Cecil John Hopkins

Private Cecil John Hopkins – Welsh Regiment, 14th Battalion – First Burial of 1915

Early Life

Cecil John Hopkins was born in 1894 in Mumbles, the son of John Hopkins and Annie Hopkins.

1901 Census

At the time of the 1901 Census, the Hopkins family was living at 1 Westfa Cottage, Llanelly. John, aged 38, born in Raglan, Monmouthshire, was employed as a domestic coachman. Annie, 39, was from Shaftesbury, Dorset. Their children were Blanche, 14; Ivor, 10; Cecil, 7; and Ernest, aged 2. Also present in the household were a boarder, Albert V. Sellers, 25, and his wife, Maude, 26.

1911 Census

By the 1911 Census, the family had moved to 28 Brunswick Street, Swansea. John, now 48, was still working as a domestic coachman, while Annie was 49. Their children at home included Ivor Claude, 20, employed as a domestic chauffeur; Cecil John, 17, working as a railway stoker; Ernest Tom, 12; Tom Albert, 9; and Cedric Joseph, aged 7. Also in the household were family relative Rosa Jane Dennis, 27, listed as a “guest”; boarder George Parker, 25, employed as a groom; and William John Jenkins, 31, a yard labourer, with his wife Blanche Eleanor, 24, and their infant son, Claude Alfred, aged 6 months.

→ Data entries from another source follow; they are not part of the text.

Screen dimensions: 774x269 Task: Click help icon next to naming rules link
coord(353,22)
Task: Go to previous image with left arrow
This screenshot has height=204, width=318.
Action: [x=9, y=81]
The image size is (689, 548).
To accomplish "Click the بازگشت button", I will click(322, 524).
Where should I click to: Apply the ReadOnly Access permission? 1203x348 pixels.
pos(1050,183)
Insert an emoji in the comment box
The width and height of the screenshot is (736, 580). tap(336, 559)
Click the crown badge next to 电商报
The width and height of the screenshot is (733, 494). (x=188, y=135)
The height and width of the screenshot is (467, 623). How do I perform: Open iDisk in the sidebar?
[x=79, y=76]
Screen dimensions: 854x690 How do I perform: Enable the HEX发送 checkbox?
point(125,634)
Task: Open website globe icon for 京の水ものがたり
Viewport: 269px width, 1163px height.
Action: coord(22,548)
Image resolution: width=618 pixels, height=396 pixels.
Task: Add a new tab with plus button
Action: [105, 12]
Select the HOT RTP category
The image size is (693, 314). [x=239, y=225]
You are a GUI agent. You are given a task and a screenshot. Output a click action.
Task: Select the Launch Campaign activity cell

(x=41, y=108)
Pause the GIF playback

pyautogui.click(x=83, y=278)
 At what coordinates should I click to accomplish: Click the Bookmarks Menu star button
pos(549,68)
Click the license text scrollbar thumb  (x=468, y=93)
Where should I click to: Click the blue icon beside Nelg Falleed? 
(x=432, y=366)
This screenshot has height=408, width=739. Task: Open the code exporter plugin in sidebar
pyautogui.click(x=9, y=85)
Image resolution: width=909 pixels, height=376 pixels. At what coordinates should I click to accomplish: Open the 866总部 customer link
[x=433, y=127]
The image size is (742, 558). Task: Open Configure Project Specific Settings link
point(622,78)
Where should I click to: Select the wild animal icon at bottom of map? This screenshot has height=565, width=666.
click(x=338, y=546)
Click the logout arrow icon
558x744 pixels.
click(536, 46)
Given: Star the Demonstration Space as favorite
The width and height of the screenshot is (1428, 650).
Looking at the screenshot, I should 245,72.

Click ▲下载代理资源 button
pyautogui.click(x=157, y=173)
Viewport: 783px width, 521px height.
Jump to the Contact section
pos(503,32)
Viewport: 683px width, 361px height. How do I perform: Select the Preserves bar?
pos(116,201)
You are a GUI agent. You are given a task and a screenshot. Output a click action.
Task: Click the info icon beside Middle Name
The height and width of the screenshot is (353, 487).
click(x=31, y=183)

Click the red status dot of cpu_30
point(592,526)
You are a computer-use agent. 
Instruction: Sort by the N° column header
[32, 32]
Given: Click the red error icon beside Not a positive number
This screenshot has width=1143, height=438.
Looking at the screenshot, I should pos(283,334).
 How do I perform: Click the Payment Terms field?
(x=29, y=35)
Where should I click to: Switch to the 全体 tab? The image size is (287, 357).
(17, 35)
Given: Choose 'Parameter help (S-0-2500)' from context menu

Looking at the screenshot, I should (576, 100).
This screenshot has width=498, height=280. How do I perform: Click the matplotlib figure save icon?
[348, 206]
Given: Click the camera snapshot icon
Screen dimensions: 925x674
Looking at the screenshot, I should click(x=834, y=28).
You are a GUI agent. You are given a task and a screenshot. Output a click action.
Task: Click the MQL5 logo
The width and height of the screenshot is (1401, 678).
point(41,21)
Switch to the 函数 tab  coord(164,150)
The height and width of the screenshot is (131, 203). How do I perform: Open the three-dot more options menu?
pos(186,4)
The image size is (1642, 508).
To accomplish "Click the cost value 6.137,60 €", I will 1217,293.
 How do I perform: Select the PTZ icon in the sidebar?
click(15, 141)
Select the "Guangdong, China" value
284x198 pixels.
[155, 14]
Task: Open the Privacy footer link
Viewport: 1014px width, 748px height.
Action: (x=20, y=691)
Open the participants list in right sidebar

Military Service and Death

North Wales Weekly News
Cecil enlisted with the Welsh Regiment, 14th Battalion, becoming its first casualty of the First World War. He was living in lodgings at Wellington Road, Rhyl, when he died on 21st February 1915, aged 21. His death was reported in the North Wales Weekly News.







Burial

Cecil John Hopkins
Danygraig Cemetery
credit - findagrave

Private Cecil John Hopkins
was buried at Danygraig Cemetery, Swansea, his grave marking him as the first soldier of the Welsh Regiment, 14th Battalion to die in the Great War — and the first burial of 1915 among Swansea’s war dead.

Legacy

Cecil’s early death illustrates the vulnerability of the new service battalions formed in 1914, many of whose recruits never lived to see overseas combat. His grave at Danygraig connects him to Swansea’s wider story of loss in the First World War, standing alongside those of other local men such as Owen Owen, William Bromfield, and Thomas Lewis. Together, their memorials show the impact of the war on Swansea families during its earliest months.